To synthesize polyacrylamide microgels with 17 mol % methacrylic acid, a solution of 8% (w/w) acrylamide, 2% (w/w) methacrylic acid, 1% (w/w) poly(ethylene glycol) diacrylate (MW=700 g mol−1), and 0.1% (w/w) azobisisobutyronitrile in ethanol (490 mL) is prepared [1, 2]. The prepared solution is sparged with nitrogen for 30 min, then placed into a preheated oil bath set at 60° C. After approximately 30 min, the solution becomes hazy and a white precipitate begins to form. The reaction mixture is heated for an additional 4 hours. At this time, the precipitate is collected by vacuum filtration and rinsed with ethanol on the filter. The microparticles are triturated with 500 mL of ethanol overnight. The solids are again collected by vacuum filtration and dried on the filter for ˜10 min. The particles are dried completely in a vacuum oven set at 50° C. to yield a loose white powder. The purified microgel powder is dispersed in cell growth media at various concentrations and mixed at 3500 rpm in a centrifugal speed mixer in 5-min intervals until no aggregates are apparent (17, 18). The microgel is then neutralized to a pH of 7.4 with NaOH and 25 mM HEPES buffer (Part no. BP299-100) and is left to swell overnight, yielding microgel growth media at concentrations of 5-6% (w/w).

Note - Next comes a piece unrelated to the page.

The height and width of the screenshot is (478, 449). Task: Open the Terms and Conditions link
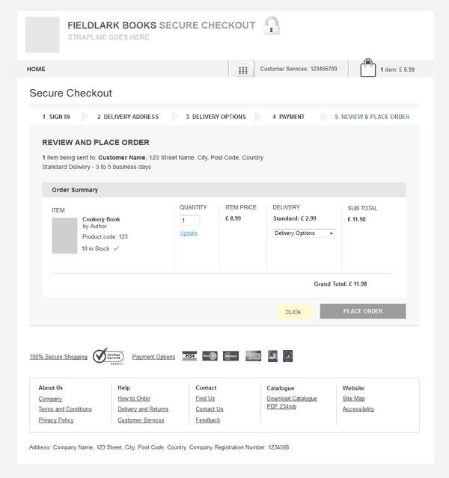click(65, 409)
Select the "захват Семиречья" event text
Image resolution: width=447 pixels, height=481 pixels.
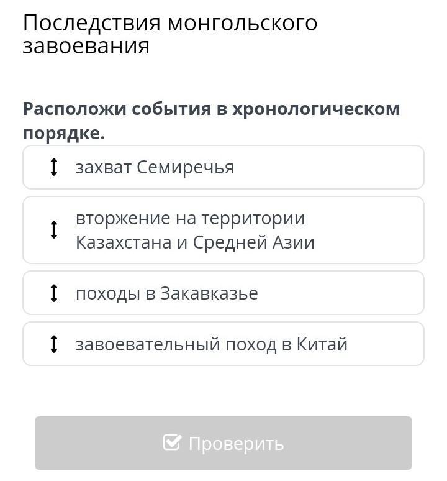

In the case of embryonic experiments, zwitterionic microgels are synthesized in the same method from a solution of acrylamide (AAm), poly(ethylene glycol) diacrylate (PEGda) (MW=700 g mol−1), azobisisobutyronitrile (AIBN), and carboxybetaine methacrylate (CBMA) as an ionisable comonomer in ethanol (490 mL) (15, 16). The purified microgel powder is dispersed in sea water at 8% polymer concentration and mixed at 3500 rpm in a centrifugal speed mixer in five-minute intervals until no aggregates are apparent (17, 18). The microgel is then left to swell overnight, yielding microgel the 3D growth media.

Cell Culture

MDCK cells (Madin Darby Canine Kidney epithelial cells, NBL-2 ATCC CCL-34) are cultured in Dulbecco's Modified Eagle Medium (DMEM) with 4.5 g/L glucose, L-glutamine, and sodium pyruvate supplemented with 10% FBS and 1% penicillin streptomycin in a 12 well plate. When the cells have reached 70% confluence, a single well was dyed with live cell dye. For control studies one well was dyed with CellMask orange plasma membrane stain (Thermo-Fisher, part no. C10045) and a separate well with CellTracker green (CMFDA) (Thermo-Fisher, part no. C2925). For gap junction investigations, one well was dyed with CellMask orange and a separate well with CellTraceCalcein Green AM (Thermo-Fisher, part no. C34852), which becomes fluorescent green in live cells. The wells were passaged separately by washing with PBS, and incubated in 3 mL of 5% Trypsin—EDTA solution for 5 minutes. The cells are harvested from the plate and placed into separate 15 mL centrifuge tubes, where they are centrifuged at 650g for 4 minutes. The supernatant is removed and each pellet is suspended in 1 mL of fresh cell growth media. The cell pellets are dispersed with gentle pipette mixing and 100 μL of each solution is placed in a fresh 15 mL tube and mixed together with light pipetting. About 50 μL of the solution is dispersed in the jammed microgel using a pipette. The microgel 3D culture medium is prepared for each cell type using the corresponding liquid media. 35-mm glass bottom petri dishes are used to facilitate fluorescence imaging. 3 mL of microgel media is loaded into each well. Prior to adding cells, dishes containing microgel media are incubated at 37° C. and 5% CO2.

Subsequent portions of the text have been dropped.